> _Stated problem_
Please output the material below verbatim, reproducing every line without any changes.

Interface element material:
* * * *

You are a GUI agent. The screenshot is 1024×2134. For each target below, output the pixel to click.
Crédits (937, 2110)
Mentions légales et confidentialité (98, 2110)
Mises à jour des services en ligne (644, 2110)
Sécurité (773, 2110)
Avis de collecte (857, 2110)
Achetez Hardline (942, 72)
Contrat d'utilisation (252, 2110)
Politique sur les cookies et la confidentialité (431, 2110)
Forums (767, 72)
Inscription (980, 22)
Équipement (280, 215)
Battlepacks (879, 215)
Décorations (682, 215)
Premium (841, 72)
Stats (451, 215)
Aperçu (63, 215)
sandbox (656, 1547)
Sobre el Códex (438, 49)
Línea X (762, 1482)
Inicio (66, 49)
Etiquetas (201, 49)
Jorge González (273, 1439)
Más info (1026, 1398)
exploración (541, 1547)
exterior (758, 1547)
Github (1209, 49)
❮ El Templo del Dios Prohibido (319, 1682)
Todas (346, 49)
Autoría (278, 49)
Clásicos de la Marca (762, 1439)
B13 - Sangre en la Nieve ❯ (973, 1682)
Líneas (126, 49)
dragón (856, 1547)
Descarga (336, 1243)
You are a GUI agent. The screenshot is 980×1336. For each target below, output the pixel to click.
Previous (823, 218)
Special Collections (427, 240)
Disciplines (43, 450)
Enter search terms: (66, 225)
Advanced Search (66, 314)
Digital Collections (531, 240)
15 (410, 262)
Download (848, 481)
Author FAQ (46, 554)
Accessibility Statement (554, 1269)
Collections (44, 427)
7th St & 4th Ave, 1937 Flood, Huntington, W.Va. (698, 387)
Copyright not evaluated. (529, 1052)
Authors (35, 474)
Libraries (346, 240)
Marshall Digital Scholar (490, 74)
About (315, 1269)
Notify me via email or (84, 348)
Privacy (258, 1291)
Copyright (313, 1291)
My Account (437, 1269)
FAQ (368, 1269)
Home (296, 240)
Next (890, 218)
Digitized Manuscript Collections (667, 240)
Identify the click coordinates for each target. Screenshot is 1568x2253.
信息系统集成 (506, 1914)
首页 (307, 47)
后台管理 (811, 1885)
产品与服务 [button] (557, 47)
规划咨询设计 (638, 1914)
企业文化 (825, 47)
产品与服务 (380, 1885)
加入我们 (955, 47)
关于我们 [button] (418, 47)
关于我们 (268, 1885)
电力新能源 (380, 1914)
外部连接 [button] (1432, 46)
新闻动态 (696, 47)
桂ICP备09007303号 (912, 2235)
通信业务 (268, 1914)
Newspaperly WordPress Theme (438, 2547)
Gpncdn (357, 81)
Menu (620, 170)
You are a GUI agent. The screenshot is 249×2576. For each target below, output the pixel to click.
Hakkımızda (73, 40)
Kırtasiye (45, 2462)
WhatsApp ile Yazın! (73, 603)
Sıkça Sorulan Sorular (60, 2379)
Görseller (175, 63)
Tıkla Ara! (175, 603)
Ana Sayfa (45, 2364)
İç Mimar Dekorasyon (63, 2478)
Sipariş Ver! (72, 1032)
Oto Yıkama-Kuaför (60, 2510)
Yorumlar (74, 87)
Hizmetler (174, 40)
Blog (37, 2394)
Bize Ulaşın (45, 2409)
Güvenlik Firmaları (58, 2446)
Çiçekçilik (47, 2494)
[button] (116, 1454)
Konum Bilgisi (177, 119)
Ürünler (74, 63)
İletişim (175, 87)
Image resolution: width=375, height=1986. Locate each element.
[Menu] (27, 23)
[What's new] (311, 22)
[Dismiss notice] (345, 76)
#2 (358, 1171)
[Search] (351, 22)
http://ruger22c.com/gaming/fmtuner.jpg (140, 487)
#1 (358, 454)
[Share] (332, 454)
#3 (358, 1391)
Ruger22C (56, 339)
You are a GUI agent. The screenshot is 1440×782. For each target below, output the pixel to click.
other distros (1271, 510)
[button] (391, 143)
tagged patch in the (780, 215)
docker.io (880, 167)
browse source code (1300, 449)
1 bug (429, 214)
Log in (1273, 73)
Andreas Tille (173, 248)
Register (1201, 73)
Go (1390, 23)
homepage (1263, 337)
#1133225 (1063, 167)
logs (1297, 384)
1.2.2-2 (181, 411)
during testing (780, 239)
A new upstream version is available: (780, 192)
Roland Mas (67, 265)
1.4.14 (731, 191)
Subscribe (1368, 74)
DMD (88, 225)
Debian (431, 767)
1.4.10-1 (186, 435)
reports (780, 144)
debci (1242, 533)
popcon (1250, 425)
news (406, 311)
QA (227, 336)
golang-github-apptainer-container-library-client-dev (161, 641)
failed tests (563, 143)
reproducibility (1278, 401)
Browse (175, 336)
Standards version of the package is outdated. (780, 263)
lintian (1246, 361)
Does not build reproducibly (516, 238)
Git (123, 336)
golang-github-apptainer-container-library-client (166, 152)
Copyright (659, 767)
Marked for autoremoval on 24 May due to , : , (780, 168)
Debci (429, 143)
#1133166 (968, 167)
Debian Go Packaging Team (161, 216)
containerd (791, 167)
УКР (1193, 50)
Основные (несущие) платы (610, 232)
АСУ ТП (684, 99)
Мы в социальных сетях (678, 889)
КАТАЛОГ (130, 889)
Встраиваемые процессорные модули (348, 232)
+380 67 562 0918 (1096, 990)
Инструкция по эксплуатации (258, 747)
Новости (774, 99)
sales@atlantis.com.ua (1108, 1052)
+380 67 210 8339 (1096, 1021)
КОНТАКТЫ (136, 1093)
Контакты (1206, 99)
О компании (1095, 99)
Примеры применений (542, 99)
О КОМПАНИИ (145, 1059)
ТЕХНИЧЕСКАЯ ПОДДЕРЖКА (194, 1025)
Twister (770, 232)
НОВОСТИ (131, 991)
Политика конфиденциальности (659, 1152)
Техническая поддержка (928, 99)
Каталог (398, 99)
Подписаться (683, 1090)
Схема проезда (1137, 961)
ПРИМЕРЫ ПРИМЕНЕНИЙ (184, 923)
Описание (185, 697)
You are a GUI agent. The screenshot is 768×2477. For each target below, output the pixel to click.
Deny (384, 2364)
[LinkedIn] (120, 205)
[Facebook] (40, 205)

* * * *

> _Final result_
You are a GUI agent. The screenshot is 1024×2134. For each target below, output the pixel to click.
Crédits (937, 2110)
Mentions légales et confidentialité (98, 2110)
Mises à jour des services en ligne (644, 2110)
Sécurité (773, 2110)
Avis de collecte (857, 2110)
Achetez Hardline (942, 72)
Contrat d'utilisation (252, 2110)
Politique sur les cookies et la confidentialité (431, 2110)
Forums (767, 72)
Inscription (980, 22)
Équipement (280, 215)
Battlepacks (879, 215)
Décorations (682, 215)
Premium (841, 72)
Stats (451, 215)
Aperçu (63, 215)
sandbox (656, 1547)
Sobre el Códex (438, 49)
Línea X (762, 1482)
Inicio (66, 49)
Etiquetas (201, 49)
Jorge González (273, 1439)
Más info (1026, 1398)
exploración (541, 1547)
exterior (758, 1547)
Github (1209, 49)
❮ El Templo del Dios Prohibido (319, 1682)
Todas (346, 49)
Autoría (278, 49)
Clásicos de la Marca (762, 1439)
B13 - Sangre en la Nieve ❯ (973, 1682)
Líneas (126, 49)
dragón (856, 1547)
Descarga (336, 1243)
You are a GUI agent. The screenshot is 980×1336. For each target below, output the pixel to click.
Previous (823, 218)
Special Collections (427, 240)
Disciplines (43, 450)
Enter search terms: (66, 225)
Advanced Search (66, 314)
Digital Collections (531, 240)
15 (410, 262)
Download (848, 481)
Author FAQ (46, 554)
Accessibility Statement (554, 1269)
Collections (44, 427)
7th St & 4th Ave, 1937 Flood, Huntington, W.Va. (698, 387)
Copyright not evaluated. (529, 1052)
Authors (35, 474)
Libraries (346, 240)
Marshall Digital Scholar (490, 74)
About (315, 1269)
Notify me via email or (84, 348)
Privacy (258, 1291)
Copyright (313, 1291)
My Account (437, 1269)
FAQ (368, 1269)
Home (296, 240)
Next (890, 218)
Digitized Manuscript Collections (667, 240)
Identify the click coordinates for each target. Screenshot is 1568x2253.
信息系统集成 (506, 1914)
首页 (307, 47)
后台管理 (811, 1885)
产品与服务 [button] (557, 47)
规划咨询设计 (638, 1914)
企业文化 (825, 47)
产品与服务 (380, 1885)
加入我们 (955, 47)
关于我们 [button] (418, 47)
关于我们 (268, 1885)
电力新能源 (380, 1914)
外部连接 [button] (1432, 46)
新闻动态 (696, 47)
桂ICP备09007303号 (912, 2235)
通信业务 (268, 1914)
Newspaperly WordPress Theme (438, 2547)
Gpncdn (357, 81)
Menu (620, 170)
You are a GUI agent. The screenshot is 249×2576. For each target below, output the pixel to click.
Hakkımızda (73, 40)
Kırtasiye (45, 2462)
WhatsApp ile Yazın! (73, 603)
Sıkça Sorulan Sorular (60, 2379)
Görseller (175, 63)
Tıkla Ara! (175, 603)
Ana Sayfa (45, 2364)
İç Mimar Dekorasyon (63, 2478)
Sipariş Ver! (72, 1032)
Oto Yıkama-Kuaför (60, 2510)
Yorumlar (74, 87)
Hizmetler (174, 40)
Blog (37, 2394)
Bize Ulaşın (45, 2409)
Güvenlik Firmaları (58, 2446)
Çiçekçilik (47, 2494)
[button] (116, 1454)
Konum Bilgisi (177, 119)
Ürünler (74, 63)
İletişim (175, 87)
Image resolution: width=375, height=1986. Locate each element.
[Menu] (27, 23)
[What's new] (311, 22)
[Dismiss notice] (345, 76)
#2 (358, 1171)
[Search] (351, 22)
http://ruger22c.com/gaming/fmtuner.jpg (140, 487)
#1 (358, 454)
[Share] (332, 454)
#3 (358, 1391)
Ruger22C (56, 339)
You are a GUI agent. The screenshot is 1440×782. For each target below, output the pixel to click.
other distros (1271, 510)
[button] (391, 143)
tagged patch in the (780, 215)
docker.io (880, 167)
browse source code (1300, 449)
1 bug (429, 214)
Log in (1273, 73)
Andreas Tille (173, 248)
Register (1201, 73)
Go (1390, 23)
homepage (1263, 337)
#1133225 (1063, 167)
logs (1297, 384)
1.2.2-2 (181, 411)
during testing (780, 239)
A new upstream version is available: (780, 192)
Roland Mas (67, 265)
1.4.14 (731, 191)
Subscribe (1368, 74)
DMD (88, 225)
Debian (431, 767)
1.4.10-1 (186, 435)
reports (780, 144)
debci (1242, 533)
popcon (1250, 425)
news (406, 311)
QA (227, 336)
golang-github-apptainer-container-library-client-dev (161, 641)
failed tests (563, 143)
reproducibility (1278, 401)
Browse (175, 336)
Standards version of the package is outdated. (780, 263)
lintian (1246, 361)
Does not build reproducibly (516, 238)
Git (123, 336)
golang-github-apptainer-container-library-client (166, 152)
Copyright (659, 767)
Marked for autoremoval on 24 May due to , : , (780, 168)
Debci (429, 143)
#1133166 (968, 167)
Debian Go Packaging Team (161, 216)
containerd (791, 167)
УКР (1193, 50)
Основные (несущие) платы (610, 232)
АСУ ТП (684, 99)
Мы в социальных сетях (678, 889)
КАТАЛОГ (130, 889)
Встраиваемые процессорные модули (348, 232)
+380 67 562 0918 (1096, 990)
Инструкция по эксплуатации (258, 747)
Новости (774, 99)
sales@atlantis.com.ua (1108, 1052)
+380 67 210 8339 (1096, 1021)
КОНТАКТЫ (136, 1093)
Контакты (1206, 99)
О компании (1095, 99)
Примеры применений (542, 99)
О КОМПАНИИ (145, 1059)
ТЕХНИЧЕСКАЯ ПОДДЕРЖКА (194, 1025)
Twister (770, 232)
НОВОСТИ (131, 991)
Политика конфиденциальности (659, 1152)
Техническая поддержка (928, 99)
Каталог (398, 99)
Подписаться (683, 1090)
Схема проезда (1137, 961)
ПРИМЕРЫ ПРИМЕНЕНИЙ (184, 923)
Описание (185, 697)
You are a GUI agent. The screenshot is 768×2477. For each target below, output the pixel to click.
Deny (384, 2364)
[LinkedIn] (120, 205)
[Facebook] (40, 205)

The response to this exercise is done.